Sobre o apoio à família e ao brasileiro, o Itamaraty diz que acompanha o caso desde a prisão do brasileiro e "mantém contato permanente com a família do brasileiro, prestando-lhes assistência consular". "A Embaixada tem mantido, igualmente, contato com os advogados do senhor Chianca Rocha e com as autoridades judiciárias, policiais e forenses da Rússia e acompanha todos os atos decorrentes da detenção."

Logo após a prisão, congressistas brasileiros da chamada Frente Holística --liderada pelo deputado federal Giovani Cherini (PR-RS), que já participou de palestras do terapeuta-- também atuou para buscar apoio político e de especialistas em defesa de Chianca Rocha.

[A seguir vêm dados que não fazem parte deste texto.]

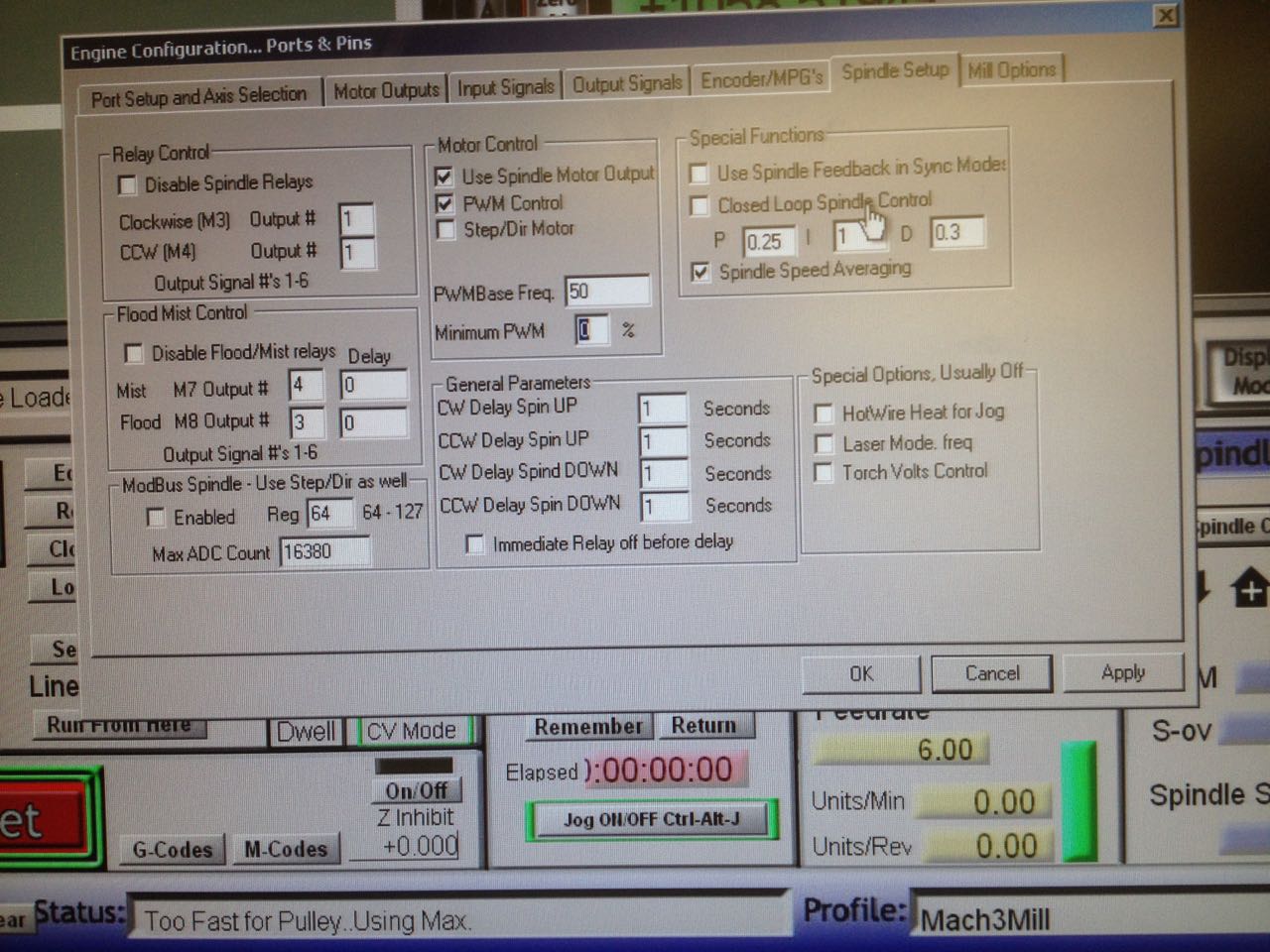Enable Immediate Relay off before delay
The image size is (1270, 952).
[x=475, y=544]
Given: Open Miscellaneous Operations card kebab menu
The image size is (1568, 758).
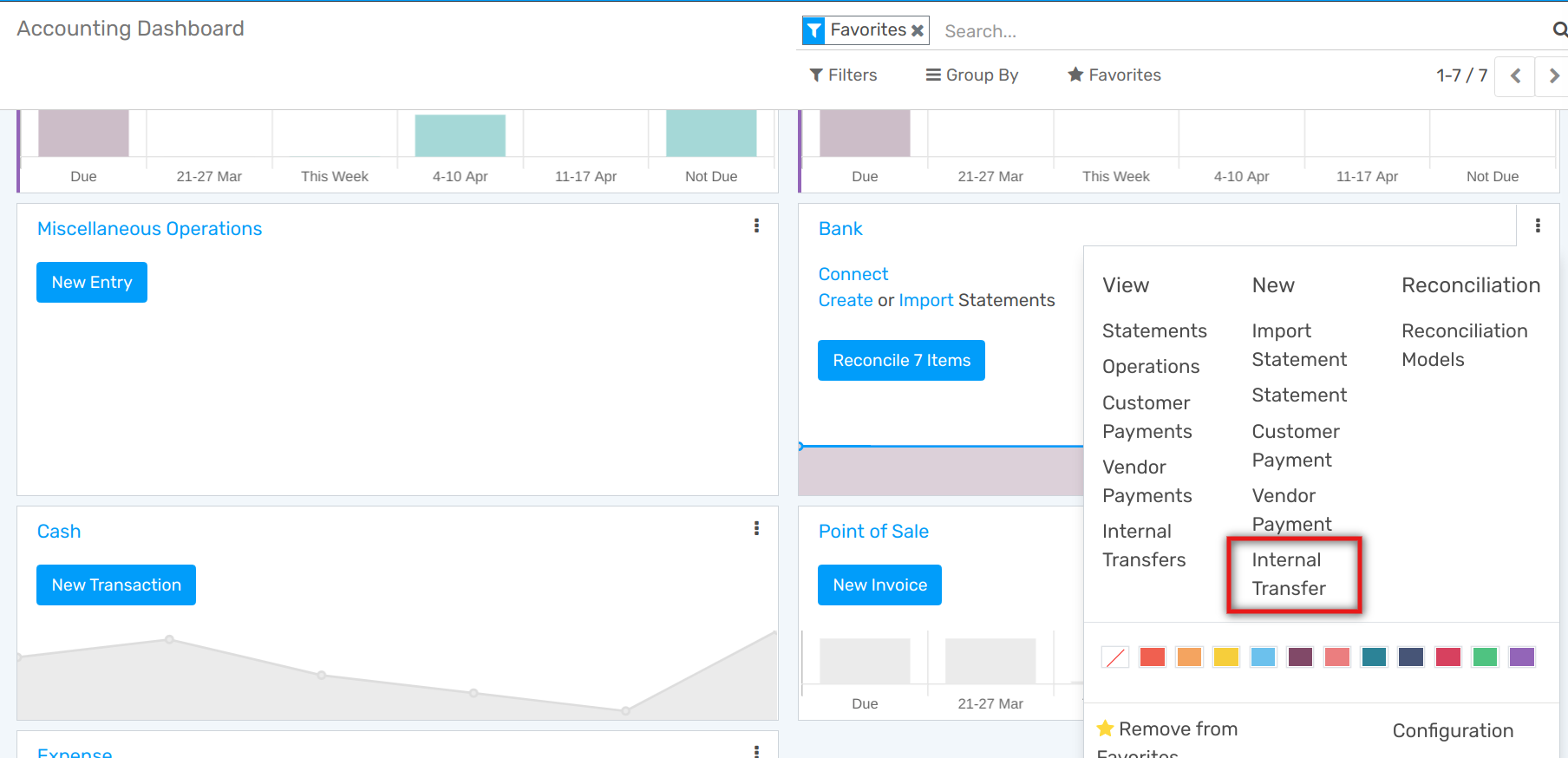Looking at the screenshot, I should click(x=756, y=225).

Onde ele está preso? Quais suas condições físicas e psicológicas?

O brasileiro está em um presídio em Domodedovo, nos arredores de Moscou, onde fica o aeroporto internacional. É uma prisão de caráter provisório; com a condenação confirmada, Rocha será levado a uma penitenciária.

O estado atual de saúde do brasileiro de 67 anos gera preocupações. "Ele acaba respirando muita fumaça de cigarro, então desenvolveu algumas patologias crônicas. Ele recebe remédios, mas eles não substituem o tratamento completo. Ele está em isolamento e em condições severas, levando em conta sua idade", diz Usikov.

No entanto, o terapeuta tenta mostrar força, segundo seu defensor. "Ele está moralmente e fisicamente exausto, mas tem um espírito forte. É uma pessoa muito religiosa. Ele acredita que Deus enviou essas provações a ele. Sua fala no julgamento foi emocionante e brilhante", conta o advogado russo.

Ele pode cumprir a pena no Brasil?

Quando os recursos do brasileiro se esgotarem, a família tentará a transferência de Chianca Rocha para cumprir a pena no Brasil, um recurso que é utilizado para permitir que os presos fiquem mais próximos de suas famílias. Pelo lado brasileiro, os ministérios da Justiça e das Relações Exteriores seriam os intermediários por um possível acordo com o governo russo.

Dessa maneira, o terapeuta cumpriria todos os termos da sentença aplicada na Rússia em uma prisão do Brasil, sem direito a revisão da pena pela Justiça brasileira.